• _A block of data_
▼

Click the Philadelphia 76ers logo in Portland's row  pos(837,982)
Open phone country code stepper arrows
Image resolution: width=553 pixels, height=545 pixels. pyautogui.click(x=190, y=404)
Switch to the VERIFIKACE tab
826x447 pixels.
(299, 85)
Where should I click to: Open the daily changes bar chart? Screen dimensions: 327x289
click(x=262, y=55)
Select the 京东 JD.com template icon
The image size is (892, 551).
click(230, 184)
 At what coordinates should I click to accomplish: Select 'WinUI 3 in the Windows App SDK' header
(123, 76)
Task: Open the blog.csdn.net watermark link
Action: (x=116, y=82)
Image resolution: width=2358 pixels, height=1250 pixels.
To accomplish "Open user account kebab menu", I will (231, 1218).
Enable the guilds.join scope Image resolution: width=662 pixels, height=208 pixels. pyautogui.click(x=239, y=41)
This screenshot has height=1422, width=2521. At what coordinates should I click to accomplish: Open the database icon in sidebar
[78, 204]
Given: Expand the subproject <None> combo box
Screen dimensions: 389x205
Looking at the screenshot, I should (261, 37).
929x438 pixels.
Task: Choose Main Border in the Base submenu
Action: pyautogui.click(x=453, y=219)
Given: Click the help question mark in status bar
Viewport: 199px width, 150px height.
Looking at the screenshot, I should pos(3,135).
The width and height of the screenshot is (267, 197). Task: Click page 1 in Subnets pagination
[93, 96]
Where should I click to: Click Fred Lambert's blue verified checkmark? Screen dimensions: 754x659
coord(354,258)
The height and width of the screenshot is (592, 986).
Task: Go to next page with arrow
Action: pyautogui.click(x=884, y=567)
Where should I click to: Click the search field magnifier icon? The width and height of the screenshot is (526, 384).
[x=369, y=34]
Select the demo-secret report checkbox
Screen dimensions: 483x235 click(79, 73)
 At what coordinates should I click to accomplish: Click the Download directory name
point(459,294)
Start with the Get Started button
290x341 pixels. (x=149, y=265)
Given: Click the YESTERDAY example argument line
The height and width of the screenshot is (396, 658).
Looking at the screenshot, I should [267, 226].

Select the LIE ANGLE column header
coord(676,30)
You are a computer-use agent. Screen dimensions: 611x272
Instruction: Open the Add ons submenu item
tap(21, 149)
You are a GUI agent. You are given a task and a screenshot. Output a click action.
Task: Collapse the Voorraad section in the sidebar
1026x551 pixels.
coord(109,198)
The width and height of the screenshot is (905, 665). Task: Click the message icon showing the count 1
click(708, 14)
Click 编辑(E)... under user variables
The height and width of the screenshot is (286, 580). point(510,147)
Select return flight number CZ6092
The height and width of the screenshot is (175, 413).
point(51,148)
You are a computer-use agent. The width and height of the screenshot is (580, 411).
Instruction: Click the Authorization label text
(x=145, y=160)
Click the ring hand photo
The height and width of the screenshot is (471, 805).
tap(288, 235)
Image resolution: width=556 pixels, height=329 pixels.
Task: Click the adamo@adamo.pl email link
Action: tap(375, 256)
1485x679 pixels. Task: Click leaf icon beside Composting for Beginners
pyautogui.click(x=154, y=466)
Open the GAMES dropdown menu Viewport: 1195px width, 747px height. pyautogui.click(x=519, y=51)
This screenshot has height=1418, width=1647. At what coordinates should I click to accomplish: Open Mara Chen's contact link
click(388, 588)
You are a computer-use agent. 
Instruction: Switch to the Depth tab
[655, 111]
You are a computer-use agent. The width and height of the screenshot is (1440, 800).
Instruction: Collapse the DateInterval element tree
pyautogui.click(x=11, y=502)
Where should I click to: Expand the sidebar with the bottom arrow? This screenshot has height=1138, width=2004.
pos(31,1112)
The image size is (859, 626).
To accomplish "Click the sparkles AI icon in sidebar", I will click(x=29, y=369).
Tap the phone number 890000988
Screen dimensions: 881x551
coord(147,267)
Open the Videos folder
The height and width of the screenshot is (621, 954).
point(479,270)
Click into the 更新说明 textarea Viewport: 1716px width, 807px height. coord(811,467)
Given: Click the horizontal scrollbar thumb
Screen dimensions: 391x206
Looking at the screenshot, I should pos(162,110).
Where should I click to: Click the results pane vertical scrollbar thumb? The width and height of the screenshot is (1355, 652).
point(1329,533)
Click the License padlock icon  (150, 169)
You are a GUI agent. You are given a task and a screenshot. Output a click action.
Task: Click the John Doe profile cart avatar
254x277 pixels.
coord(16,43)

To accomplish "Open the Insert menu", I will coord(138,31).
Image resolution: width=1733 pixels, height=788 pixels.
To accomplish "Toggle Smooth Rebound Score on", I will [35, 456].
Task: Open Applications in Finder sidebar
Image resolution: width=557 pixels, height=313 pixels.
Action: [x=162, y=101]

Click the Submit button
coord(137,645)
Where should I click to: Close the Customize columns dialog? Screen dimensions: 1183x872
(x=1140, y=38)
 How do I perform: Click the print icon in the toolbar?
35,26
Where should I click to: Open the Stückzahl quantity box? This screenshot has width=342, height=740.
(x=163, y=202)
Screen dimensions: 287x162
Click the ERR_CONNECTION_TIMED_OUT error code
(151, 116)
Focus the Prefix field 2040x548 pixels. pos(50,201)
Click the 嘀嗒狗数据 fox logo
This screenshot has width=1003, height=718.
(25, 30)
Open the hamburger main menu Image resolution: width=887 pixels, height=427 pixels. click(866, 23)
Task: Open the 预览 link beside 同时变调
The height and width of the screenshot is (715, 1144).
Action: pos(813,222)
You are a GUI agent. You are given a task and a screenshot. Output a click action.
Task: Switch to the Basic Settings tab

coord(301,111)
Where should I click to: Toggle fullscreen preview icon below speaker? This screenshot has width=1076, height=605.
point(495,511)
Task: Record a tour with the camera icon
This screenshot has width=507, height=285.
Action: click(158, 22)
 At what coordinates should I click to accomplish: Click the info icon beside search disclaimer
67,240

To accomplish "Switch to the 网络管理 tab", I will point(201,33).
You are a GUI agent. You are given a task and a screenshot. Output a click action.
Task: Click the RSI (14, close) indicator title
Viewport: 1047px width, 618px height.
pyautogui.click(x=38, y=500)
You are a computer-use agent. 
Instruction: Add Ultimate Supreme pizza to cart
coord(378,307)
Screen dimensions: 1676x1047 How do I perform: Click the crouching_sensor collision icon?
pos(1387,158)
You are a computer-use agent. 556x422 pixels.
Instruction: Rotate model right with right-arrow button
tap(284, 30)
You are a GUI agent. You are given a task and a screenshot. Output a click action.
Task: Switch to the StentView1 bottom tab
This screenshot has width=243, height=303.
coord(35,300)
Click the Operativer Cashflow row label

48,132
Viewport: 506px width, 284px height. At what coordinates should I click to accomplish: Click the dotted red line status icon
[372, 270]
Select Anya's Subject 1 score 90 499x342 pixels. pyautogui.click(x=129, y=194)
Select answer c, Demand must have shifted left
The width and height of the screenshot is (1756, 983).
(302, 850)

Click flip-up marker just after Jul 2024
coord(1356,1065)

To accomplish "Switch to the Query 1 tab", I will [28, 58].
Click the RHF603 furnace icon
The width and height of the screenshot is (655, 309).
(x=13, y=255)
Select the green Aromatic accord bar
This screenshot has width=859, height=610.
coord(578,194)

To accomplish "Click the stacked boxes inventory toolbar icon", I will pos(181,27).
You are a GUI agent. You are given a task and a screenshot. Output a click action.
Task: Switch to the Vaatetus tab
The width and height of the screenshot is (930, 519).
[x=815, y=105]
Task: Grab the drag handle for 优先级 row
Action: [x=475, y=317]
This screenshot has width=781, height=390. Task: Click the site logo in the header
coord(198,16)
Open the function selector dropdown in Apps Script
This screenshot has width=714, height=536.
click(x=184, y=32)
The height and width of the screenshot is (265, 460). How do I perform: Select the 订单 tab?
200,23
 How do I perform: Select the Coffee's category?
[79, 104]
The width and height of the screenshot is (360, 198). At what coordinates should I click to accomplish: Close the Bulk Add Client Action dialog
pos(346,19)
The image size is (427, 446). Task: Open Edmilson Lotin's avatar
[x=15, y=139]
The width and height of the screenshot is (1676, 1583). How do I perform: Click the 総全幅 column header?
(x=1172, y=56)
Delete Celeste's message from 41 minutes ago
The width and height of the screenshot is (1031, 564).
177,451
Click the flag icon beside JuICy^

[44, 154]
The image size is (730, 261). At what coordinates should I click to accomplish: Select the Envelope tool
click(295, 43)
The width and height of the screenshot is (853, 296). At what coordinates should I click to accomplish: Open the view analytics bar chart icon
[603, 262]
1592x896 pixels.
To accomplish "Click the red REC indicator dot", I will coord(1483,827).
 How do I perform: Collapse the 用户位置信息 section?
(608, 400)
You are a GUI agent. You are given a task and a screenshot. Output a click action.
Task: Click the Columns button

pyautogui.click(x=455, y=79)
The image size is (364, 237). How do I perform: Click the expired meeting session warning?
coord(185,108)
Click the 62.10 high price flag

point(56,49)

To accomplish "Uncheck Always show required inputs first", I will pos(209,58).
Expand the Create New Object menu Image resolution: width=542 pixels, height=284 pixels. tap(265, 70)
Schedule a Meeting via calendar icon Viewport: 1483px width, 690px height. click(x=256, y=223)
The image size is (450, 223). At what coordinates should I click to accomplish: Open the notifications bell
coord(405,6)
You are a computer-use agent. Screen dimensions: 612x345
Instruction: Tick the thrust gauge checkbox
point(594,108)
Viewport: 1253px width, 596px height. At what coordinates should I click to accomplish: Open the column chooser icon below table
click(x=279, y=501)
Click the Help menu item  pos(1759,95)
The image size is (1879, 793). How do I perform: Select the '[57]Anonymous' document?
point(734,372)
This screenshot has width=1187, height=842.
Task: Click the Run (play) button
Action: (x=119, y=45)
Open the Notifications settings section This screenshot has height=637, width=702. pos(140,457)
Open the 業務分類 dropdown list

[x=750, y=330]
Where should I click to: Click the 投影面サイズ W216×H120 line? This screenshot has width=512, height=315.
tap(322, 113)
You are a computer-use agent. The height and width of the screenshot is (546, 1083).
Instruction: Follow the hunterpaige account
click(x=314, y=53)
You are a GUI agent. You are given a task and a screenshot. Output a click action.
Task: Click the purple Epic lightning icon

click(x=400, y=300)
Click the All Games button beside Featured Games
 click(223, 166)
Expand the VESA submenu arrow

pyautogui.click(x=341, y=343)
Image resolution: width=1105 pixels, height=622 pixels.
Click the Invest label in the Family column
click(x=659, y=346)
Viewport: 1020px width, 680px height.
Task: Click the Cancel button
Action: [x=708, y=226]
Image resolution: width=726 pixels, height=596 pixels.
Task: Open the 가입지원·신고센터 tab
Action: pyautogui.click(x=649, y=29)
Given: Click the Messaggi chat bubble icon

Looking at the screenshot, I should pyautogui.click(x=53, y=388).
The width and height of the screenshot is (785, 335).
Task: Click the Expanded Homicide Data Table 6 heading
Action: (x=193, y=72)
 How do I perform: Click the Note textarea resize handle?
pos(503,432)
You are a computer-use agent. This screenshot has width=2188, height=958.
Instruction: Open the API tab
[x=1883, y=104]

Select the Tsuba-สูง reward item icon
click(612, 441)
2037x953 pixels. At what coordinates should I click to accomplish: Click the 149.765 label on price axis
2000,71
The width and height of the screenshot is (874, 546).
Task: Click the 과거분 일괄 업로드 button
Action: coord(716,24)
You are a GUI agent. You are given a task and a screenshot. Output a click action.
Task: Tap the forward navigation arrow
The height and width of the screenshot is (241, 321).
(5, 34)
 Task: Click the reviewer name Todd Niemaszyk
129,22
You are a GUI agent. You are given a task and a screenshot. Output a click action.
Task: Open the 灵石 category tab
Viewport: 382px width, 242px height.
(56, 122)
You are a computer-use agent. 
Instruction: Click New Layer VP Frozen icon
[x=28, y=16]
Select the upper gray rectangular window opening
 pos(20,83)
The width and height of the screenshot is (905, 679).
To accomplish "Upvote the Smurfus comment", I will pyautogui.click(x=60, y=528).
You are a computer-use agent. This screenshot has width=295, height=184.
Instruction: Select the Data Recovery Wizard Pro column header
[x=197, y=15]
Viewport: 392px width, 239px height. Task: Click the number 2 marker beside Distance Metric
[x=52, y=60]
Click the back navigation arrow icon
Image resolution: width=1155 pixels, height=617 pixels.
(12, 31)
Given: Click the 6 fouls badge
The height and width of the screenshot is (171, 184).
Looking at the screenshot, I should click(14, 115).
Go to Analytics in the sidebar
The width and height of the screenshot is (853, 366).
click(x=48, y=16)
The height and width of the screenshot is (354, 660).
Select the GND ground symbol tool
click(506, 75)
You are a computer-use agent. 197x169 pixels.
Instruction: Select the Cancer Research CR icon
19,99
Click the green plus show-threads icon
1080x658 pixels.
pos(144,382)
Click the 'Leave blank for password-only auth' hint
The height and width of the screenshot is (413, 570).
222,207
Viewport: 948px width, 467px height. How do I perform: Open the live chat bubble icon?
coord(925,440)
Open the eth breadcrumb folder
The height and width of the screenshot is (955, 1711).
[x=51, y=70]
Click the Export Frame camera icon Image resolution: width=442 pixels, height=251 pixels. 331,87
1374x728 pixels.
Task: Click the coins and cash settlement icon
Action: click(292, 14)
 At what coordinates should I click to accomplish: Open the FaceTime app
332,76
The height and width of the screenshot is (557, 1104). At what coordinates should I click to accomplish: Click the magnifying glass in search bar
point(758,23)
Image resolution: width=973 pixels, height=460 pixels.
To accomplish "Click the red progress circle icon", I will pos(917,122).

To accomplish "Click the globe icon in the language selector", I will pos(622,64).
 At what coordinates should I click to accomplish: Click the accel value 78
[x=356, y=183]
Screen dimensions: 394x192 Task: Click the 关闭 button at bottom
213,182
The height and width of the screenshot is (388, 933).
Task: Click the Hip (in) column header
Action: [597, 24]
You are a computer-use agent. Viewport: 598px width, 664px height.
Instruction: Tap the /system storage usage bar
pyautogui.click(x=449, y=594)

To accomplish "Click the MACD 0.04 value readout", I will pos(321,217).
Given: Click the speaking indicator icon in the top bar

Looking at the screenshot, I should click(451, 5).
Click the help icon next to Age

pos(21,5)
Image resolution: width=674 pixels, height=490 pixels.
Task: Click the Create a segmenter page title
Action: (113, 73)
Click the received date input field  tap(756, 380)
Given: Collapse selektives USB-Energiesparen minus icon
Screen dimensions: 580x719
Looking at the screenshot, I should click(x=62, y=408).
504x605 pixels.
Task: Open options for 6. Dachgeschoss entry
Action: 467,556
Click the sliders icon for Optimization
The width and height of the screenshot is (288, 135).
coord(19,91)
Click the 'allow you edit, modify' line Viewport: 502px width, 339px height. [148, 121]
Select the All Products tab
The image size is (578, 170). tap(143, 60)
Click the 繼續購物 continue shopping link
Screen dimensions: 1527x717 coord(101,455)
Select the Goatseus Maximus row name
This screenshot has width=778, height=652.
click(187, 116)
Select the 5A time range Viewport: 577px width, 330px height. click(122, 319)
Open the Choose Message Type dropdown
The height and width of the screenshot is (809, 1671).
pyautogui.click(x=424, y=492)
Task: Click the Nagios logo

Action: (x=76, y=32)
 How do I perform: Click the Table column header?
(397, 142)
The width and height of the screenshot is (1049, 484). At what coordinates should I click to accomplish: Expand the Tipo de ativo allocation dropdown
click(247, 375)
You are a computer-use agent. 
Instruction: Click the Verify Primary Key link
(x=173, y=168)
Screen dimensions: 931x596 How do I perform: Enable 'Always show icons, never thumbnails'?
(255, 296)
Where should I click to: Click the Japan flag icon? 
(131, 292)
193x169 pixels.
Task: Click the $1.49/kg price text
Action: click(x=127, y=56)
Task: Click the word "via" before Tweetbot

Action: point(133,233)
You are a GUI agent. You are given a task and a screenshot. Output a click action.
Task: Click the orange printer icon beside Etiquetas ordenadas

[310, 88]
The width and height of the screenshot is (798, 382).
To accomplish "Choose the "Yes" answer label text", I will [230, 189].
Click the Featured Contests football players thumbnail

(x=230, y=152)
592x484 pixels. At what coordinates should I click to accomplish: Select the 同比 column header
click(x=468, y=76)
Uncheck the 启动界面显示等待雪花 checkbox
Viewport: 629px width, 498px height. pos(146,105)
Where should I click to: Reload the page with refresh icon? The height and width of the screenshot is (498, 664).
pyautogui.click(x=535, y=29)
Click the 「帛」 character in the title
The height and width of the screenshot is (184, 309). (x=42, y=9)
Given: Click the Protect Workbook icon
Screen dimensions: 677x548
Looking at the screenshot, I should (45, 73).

▲

• _SET TASK_
Can you retype the records from their first line through the line containing "Action: (x=116, y=82)", including both of those lines?

• _RESPONSE_
Click the Philadelphia 76ers logo in Portland's row  pos(837,982)
Open phone country code stepper arrows
Image resolution: width=553 pixels, height=545 pixels. pyautogui.click(x=190, y=404)
Switch to the VERIFIKACE tab
826x447 pixels.
(299, 85)
Where should I click to: Open the daily changes bar chart? Screen dimensions: 327x289
click(x=262, y=55)
Select the 京东 JD.com template icon
The image size is (892, 551).
click(230, 184)
 At what coordinates should I click to accomplish: Select 'WinUI 3 in the Windows App SDK' header
(123, 76)
Task: Open the blog.csdn.net watermark link
Action: (x=116, y=82)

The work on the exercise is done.